Terminar con el bantustán
Contaban ayer los enviados especiales presentes en Oslo que, en las vísperas de la entrega a Isaac Rabin, Simón Peres y Yasir Arafat del premio Nobel de la Paz, el sonido dominante en la capital noruega era el de los helicópteros de la policía husmeando en las azoteas en busca de posibles escondrijos para terroristas de uno u otro bando empeña dos en terminar de una tacada con el proceso de paz en Oriente Próximo.En París, entretanto, se estrenaba una versión del Romeo y Julieta de Shakespeare ambientada en el conflicto que ensangrienta Tierra Santa desde hace décadas. En esa versión, ya vista en Israel hace unas semanas, un árabe, Fuad Awad, y una judía, Eran Baniel, encarnan a los amantes de Verona.
Entregar el Nobel de la Paz bajo la inquieta custodia de las armas y representarlas relaciones entre los israelíes y sus parientes palestinos con la desdichada historia amorosa escrita por Shakespeare son sendas muestras de lo mal que siguen yendo las cosas en el solar de la casa de Abraham.

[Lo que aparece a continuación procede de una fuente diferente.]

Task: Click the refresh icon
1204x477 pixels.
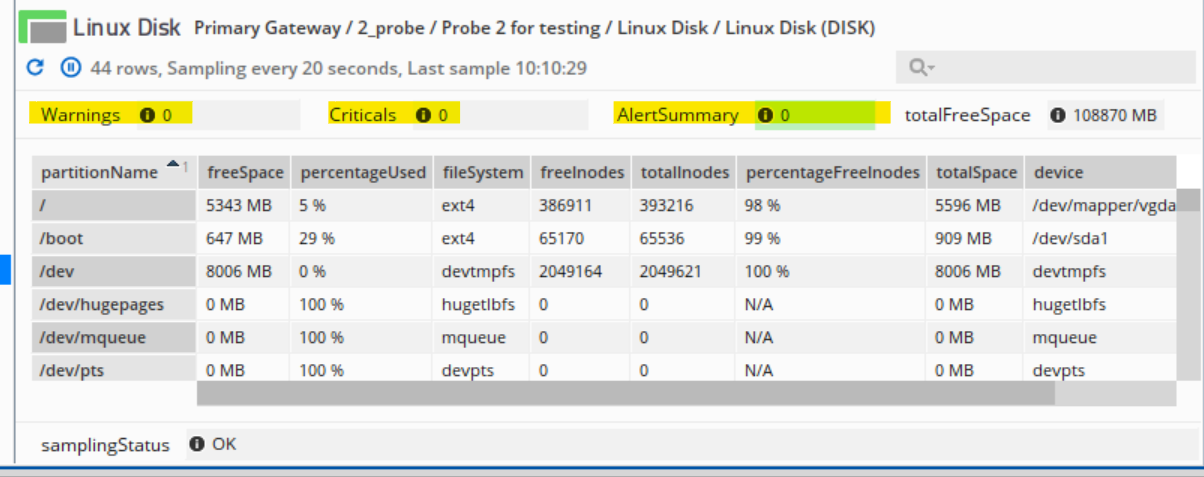Action: [35, 68]
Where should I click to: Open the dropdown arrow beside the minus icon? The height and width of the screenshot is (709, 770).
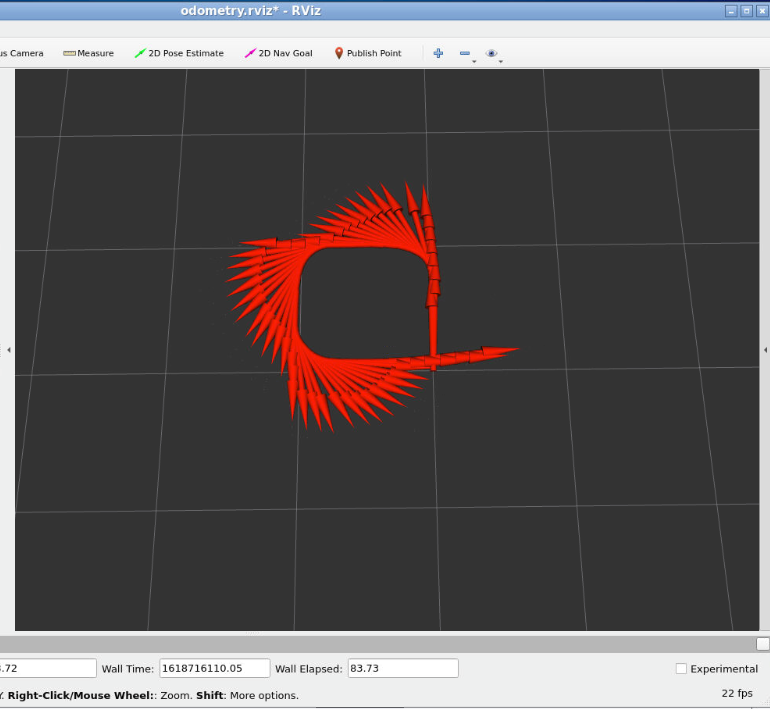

Las esperanzas despertadas a finales del verano de 1993 por la apuesta conjunta a favor de la paz de Rabin, Peres y Arafat no se han desvanecido todavía, pero la sorprendente pasividad, cada cual por sus razones de los principales protagonistas de esa decisión histórica ha ido alimentando a los numerosos belicistas israelíes y palestinos, que desde el primer momento se juramentaron para acribillar la paloma de la concordia.
El proceso acordado en el verano de 1993 -y su conclusión lógica: la creación de dos Estados en Tierra Santa- sigue siendo la única solución para los descendientes de Abraham. Pero, como se dijo en su día, ese proceso, para triunfar, debe ganar en audacia y velocidad a los extremistas de los dos pueblos. Quizá empiecen a quedar pocos meses para materializar. en hechos administrativos, políticos, militares y económicos la oportunidad concedida a la paz por los tres veteranos combatientes.
Un despacho de Reuter fechado en Jerusalén informaba ayer que la mayoría de los chavales israelíes y palestinos entrevistados por una de sus reporteras afirmaba que, de mayores, quieren ser soldados. Los enviados especiales en Oslo contaban que en la capital noruega vociferaban grupos judíos contrarios a la paz. Y ello por no hablar de lo que ya sabíamos: que los islamistas de Hamás están dispuestos a todo, incluso a una guerra civil con Arafat.
Cuando ya se han cumplido más de cinco meses desde el regreso de Arafat a su tierra, la autonomía palestina está reducida a su mínima expresión geográfica -el oasis cisjordano de Jericó y la estrecha y superpoblada franja de Gaza- y sus habitantes no han empezado a cobrar los dividendos materiales del proceso de paz. Así que Arafat empieza a ser visto por muchos de sus compatriotas como el mamporrero de un bantustán creado para mayor tranquilidad de Israel.
Parte de la culpa es del líder de la OLP. Sus métodos autoritarios le han enajenado la simpatía de numerosos intelectuales y empresarios liberales de Palestina. Y sin ellos Arafat no se puede enfrentar a los islamistas de Hamás, que explotan la desesperación de los más pobres. Pero la mayor responsabilidad recae en quien tiene la posición de fuerza: Israel. Da la impresión que Rabin pretende que Arafat le sirva únicamente para garantizar el orden público en los territorios autónomos e impedir infiltraciones terroristas en Israel.
Peres se cayó ayer al suelo cuando regresaba a su hotel de Oslo tras haber rezado en una sinagoga de ésa ciudad. La imagen de su rostro ensangrentado y su puño vendado dió de inmediato la vuelta al mundo. El ministro de Exteriores israelí y los dos líderes con los que hoy compartirá el Nobel de la Paz tienen que espabilarse para que esa imagen no se convierta en otro símbolo de la situación en Oriente Próximo. Lo primero a hacer es ampliar y dotar de contenido la autonomía palestina. Hay que terminar con el bantustán.